▶ **Written instruction**
Recast the records from the line containing "Given: Bookmark this page with the star icon" through the line containing "the Description field", both included, as a Markdown table with the columns Row and Text, giving each line's row number and the line itself and leaving out blank lines.

▶ **Supplied data**
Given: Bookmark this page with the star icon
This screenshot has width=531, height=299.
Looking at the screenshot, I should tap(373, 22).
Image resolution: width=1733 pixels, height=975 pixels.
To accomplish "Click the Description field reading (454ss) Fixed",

* * *

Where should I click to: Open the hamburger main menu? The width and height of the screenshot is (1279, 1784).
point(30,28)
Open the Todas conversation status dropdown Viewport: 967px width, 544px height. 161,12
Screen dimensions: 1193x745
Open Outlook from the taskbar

▶ **Task answer**
| Row | Text |
|---|---|
| 1 | Given: Bookmark this page with the star icon |
| 2 | This screenshot has width=531, height=299. |
| 3 | Looking at the screenshot, I should tap(373, 22). |
| 4 | Image resolution: width=1733 pixels, height=975 pixels. |
| 5 | To accomplish "Click the Description field reading (454ss) Fixed", |